# Directions:
a: In the essay on Esther, who advised Esther to keep her Jewish identity a secret?
b: Repeat word for word the part of the essay on Esther that opens with the words containing "The king’s ministers, Bigthan" and closes with "of the kingdom.".

# Text under study:
Why me? Why this? Why now? Why stage 4 lung cancer? Why now, in the prime of my life? Why me? Why not some death row criminal?
Have I said those words? Oh, yes.
Do I have any answers? I wish.
But the questions transport me back to one of the most well loved stories of the Bible…..and they are answerable by parroting the well known verse in that book. Am I here, in this unwanted situation “for such a time as this?”
I love peeking back at the story of Esther.
The Persian king, Xerxes, had put on a huge banquet for everyone in his kingdom. When he was drunk, he ordered his wife, Queen Vashti, to appear at the banquet wearing her beautiful crown, but Vashti refused. As punishment for her disobedience, King Xerxes banished her from the palace. To choose a new queen, the king called for a beauty pageant and chose Esther, a young Jewish orphan. He married her, but she had a secret….she was Jewish. She kept her Jewish identity a secret on the advice of Mordecai, her uncle.
The king’s ministers, Bigthan and Teresh, plotted to kill the king. Mordecai learned of their plot, told Queen Esther, and Esther reported it to the king. The king ordered the two plotters to be hanged. Xerxes then chose Haman as his senior minister. Haman demanded complete loyalty of everyone in the king’s service, and ordered all to bow down to him. But Mordecai refused, giving as an excuse that bowing down to another person was forbidden by his Jewish faith. This angered Haman, and he decreed the destruction not only of Mordecai, but of all the Jews of the kingdom.

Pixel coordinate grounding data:
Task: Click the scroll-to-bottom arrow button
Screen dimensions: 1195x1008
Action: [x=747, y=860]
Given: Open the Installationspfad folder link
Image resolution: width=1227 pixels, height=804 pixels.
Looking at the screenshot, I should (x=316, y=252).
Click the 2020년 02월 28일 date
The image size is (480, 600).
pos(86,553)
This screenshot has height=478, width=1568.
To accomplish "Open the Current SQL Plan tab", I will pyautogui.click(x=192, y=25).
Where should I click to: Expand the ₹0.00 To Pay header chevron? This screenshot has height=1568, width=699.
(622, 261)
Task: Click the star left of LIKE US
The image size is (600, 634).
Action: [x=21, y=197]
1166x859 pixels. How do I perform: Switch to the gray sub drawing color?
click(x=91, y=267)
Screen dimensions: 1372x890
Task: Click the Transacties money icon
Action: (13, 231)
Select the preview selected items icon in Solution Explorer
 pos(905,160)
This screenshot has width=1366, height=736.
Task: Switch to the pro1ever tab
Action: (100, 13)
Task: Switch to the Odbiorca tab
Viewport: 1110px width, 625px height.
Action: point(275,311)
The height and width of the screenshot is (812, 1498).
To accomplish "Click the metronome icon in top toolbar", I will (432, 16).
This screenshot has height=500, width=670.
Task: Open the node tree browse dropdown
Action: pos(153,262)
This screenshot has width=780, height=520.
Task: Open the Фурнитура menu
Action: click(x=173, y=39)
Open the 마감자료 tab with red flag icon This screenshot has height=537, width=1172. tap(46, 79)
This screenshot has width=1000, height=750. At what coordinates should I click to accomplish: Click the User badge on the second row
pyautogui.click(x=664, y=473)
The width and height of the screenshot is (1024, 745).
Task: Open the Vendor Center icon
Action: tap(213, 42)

# Task-by-task results:
a: Mordecai, her uncle.

b:
The king’s ministers, Bigthan and Teresh, plotted to kill the king. Mordecai learned of their plot, told Queen Esther, and Esther reported it to the king. The king ordered the two plotters to be hanged. Xerxes then chose Haman as his senior minister. Haman demanded complete loyalty of everyone in the king’s service, and ordered all to bow down to him. But Mordecai refused, giving as an excuse that bowing down to another person was forbidden by his Jewish faith. This angered Haman, and he decreed the destruction not only of Mordecai, but of all the Jews of the kingdom.